第二十七話

 ほとんど意識もないのに、あのときとまったく同じことをしてくれた。それが今の相棒。自分はなんて不誠実なんだろうと反省する。

「ブンブン、聞こえてる……? アタシね。赤仮面様と戦えて嬉しかったんだ。勝てるなんて夢にも思わないし、向き合うだけで良い記念になるって思ってたよ」

 攻撃でもされたら一生の自慢。訓練生時代に張り合って、薔薇仮面に任命されたときもやっかみしかよこさなかった連中だってきっと素直に羨むに違いない。
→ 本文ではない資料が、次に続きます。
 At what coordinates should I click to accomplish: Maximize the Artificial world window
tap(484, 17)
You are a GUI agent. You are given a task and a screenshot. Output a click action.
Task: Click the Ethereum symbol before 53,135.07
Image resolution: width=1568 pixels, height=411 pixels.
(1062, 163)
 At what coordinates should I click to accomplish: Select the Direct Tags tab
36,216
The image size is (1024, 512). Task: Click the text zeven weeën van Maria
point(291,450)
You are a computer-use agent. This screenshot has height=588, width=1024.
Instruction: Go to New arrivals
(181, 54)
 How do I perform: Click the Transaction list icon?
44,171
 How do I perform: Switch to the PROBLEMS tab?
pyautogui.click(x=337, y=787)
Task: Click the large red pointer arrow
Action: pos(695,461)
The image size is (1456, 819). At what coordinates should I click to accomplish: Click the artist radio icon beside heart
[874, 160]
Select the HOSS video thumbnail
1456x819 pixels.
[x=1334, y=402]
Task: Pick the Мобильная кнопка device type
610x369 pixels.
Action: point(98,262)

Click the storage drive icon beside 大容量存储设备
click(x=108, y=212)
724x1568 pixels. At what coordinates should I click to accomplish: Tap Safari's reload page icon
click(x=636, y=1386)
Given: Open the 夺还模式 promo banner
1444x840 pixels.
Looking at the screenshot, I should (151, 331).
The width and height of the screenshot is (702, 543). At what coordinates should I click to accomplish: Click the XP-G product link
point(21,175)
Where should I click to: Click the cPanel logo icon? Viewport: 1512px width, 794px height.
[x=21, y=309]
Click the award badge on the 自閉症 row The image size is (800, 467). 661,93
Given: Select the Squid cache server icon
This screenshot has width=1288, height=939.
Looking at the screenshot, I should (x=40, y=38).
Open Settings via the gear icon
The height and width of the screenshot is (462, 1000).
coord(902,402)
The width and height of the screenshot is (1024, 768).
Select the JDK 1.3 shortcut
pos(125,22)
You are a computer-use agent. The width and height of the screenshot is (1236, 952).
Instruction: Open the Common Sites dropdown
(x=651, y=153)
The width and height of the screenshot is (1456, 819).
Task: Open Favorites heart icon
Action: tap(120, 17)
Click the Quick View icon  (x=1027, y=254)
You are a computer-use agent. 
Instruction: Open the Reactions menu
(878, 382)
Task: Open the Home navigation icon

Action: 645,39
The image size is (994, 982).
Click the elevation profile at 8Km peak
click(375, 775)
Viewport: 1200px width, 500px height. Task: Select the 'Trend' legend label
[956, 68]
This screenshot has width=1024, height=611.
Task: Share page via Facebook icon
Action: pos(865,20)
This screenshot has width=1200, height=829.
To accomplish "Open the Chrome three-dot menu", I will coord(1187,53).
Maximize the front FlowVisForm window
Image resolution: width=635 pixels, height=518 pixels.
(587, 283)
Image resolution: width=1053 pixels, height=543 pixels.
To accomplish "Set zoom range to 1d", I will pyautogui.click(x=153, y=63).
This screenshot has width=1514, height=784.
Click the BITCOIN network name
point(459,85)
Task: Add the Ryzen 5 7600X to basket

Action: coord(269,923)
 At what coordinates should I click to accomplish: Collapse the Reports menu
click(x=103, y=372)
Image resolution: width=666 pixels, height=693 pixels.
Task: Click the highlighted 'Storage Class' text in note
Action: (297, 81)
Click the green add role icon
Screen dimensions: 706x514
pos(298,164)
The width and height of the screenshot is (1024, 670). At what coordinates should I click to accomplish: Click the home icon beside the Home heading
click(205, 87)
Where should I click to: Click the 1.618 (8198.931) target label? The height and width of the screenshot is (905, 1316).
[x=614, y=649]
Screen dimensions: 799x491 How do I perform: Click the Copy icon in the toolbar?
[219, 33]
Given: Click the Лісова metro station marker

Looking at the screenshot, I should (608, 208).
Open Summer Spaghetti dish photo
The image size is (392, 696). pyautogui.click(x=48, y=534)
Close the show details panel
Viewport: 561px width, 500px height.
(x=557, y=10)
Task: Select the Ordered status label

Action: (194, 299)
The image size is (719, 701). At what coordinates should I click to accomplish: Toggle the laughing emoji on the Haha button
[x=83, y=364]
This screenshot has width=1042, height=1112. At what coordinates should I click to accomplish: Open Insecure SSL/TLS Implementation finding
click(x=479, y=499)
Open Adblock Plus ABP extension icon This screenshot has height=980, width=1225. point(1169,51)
「当代と先代の赤仮面様が揃うなんて普通ありえないことだし、今だってはしゃいで飛び跳ねたい気持ちだよ。間に挟まれたいし、全財産払ったって画像が欲しいよ」

 そんな風に浮つく心を冷やす、まったく別の感情が疼く。

「くや……しい。アタシ、悔しい……! アンタと出会って今までのこと、ひとつだって誰にもバカにされたくない。それが命の恩人だって――赤仮面様ならなおさら、アタシたちのことちゃんと『強い』って、そう思ってほしい……!」

 その願望に沿うならばなにをすべきか。恐ろしいことにあの赤仮面と戦って、そして勝たなくてはいけないらしい。

 考えるだけで手がわななく。大恩人を相手にする罪悪感という他に、その力は脅威と感じるに充分以上だと既に体験した。引退済みという事実が規格外の伝説ヒーローには当て嵌まっていない。

(そんなバカなこと……不可能に決まってる……!)

 震える手を、ぐっと強い力が掴む。

「そう言うバカを言うお前を、ずうっと、待っていた」

 ブンブンが目を覚ましている。

「赤仮面、なにするものぞ。我らでキッチリ引導を渡してやらねばならん」

 あれだけ何度も挑んで歯が立たなかった。それなのにもう一度、一緒に戦ってくれようとしている。

 こんなにもカッコいいヒーローに並び立つ自分が、一体誰に媚びる必要があるだろう。



(よし、なんとか持ち直したみたいだな)

 後ろのふたりが戦意を取り戻したようでほっと安心したのも束の間。半身から正面へ体を戻しながら腕を振って、飛んできたエネルギー竹細工を弾く。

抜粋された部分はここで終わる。